まずはこのライブラリが読み込めるか確かめましょう。Main.cs
を編集します。
using AppKit;
using System;
using System.IO;
using System.Reflection;
using ObjCRuntime;
namespace SparkleSample
{
static class MainClass
{
static string GetCurrentExecutingDirectory()
{
string filePath = new Uri(Assembly.GetExecutingAssembly().CodeBase).LocalPath;
return Path.GetDirectoryName(filePath);
}
static void Main(string[] args)
{
if (Dlfcn.dlopen(Path.Combine(GetCurrentExecutingDirectory(), "Sparkle.framework", "Sparkle"), 0) == IntPtr.Zero)
{
Console.Error.WriteLine("Unable to load the dynamic library.");
Environment.Exit(1);
}
NSApplication.Init();
NSApplication.Main(args);
}
}
}
Dlfcn.dlopen
は,必ずNSApplication.Init()
前に呼びます。
ここまでできたら,デバッグ実行してウィンドウが表示されることを確認します。これでライブラリを使うことができるようになりました。
###Sparkleで更新を確認
前掲した記事を参考に,証明書ファイルとフィードURLの設定をInfo.plistに追加します。

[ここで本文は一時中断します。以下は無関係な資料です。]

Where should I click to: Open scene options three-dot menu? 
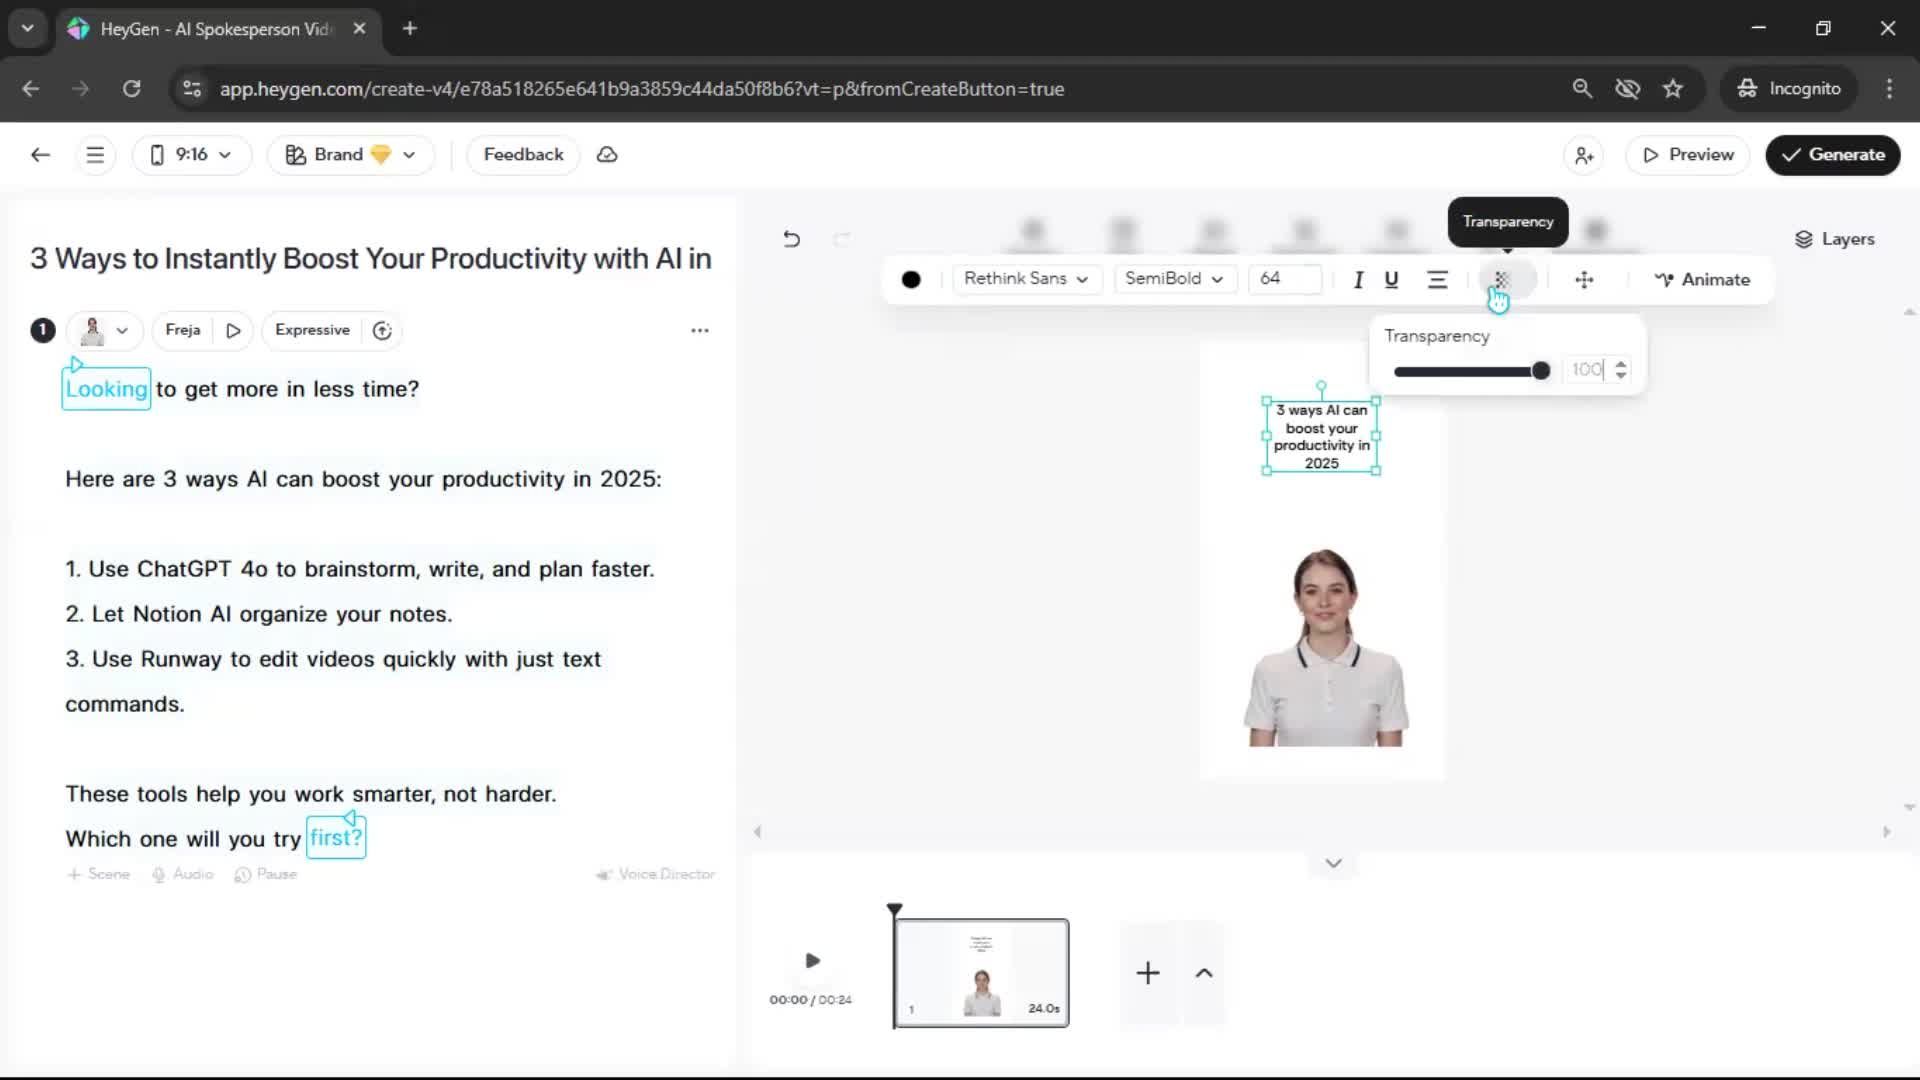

で,MainWindowControllerに適当に書きます。
using System;
using Foundation;
using AppKit;
using Sparkle;
using System.Globalization;
namespace SparkleSample
{
public partial class MainWindowController : NSWindowController
{
public MainWindowController(IntPtr handle)
: base(handle)
{
}
[Export("initWithCoder:")]
public MainWindowController(NSCoder coder)
: base(coder)
{
}
public MainWindowController()
: base("MainWindow")
{
}
private static DateTime nsRef = new DateTime(2001, 1, 1, 0, 0, 0, 0, DateTimeKind.Utc);
public override void AwakeFromNib()
{
base.AwakeFromNib();
updater = new SUUpdater();
updater.AutomaticallyChecksForUpdates = false;
UpdateDateLabel();
}
public new MainWindow Window
{
get { return (MainWindow)base.Window; }
}
SUUpdater updater;
partial void CheckUpdates(NSObject sender)
{
updater.CheckForUpdates(new NSObject());
UpdateDateLabel();
}
void UpdateDateLabel()
{
var lastUpdated = nsRef.AddSeconds(updater.LastUpdateCheckDate?.SecondsSinceReferenceDate ?? 0);
DateLabel.StringValue = TimeZoneInfo.ConvertTimeFromUtc(lastUpdated, TimeZoneInfo.Local).ToString("u");
}
}
}
ふんふん。Check updatesしましょう?
よくできました。
##Conclusion
自分で作成したライブラリもこの方法でかなり楽にバインディングできます。
特にまだXamarinバインディングのないAPIについて,ラッパーライブラリを書いてネイティブ参照で使う,というのはよくやる手だと思います。
というわけでMacの人から贈る,Advent Calender 3日目でした。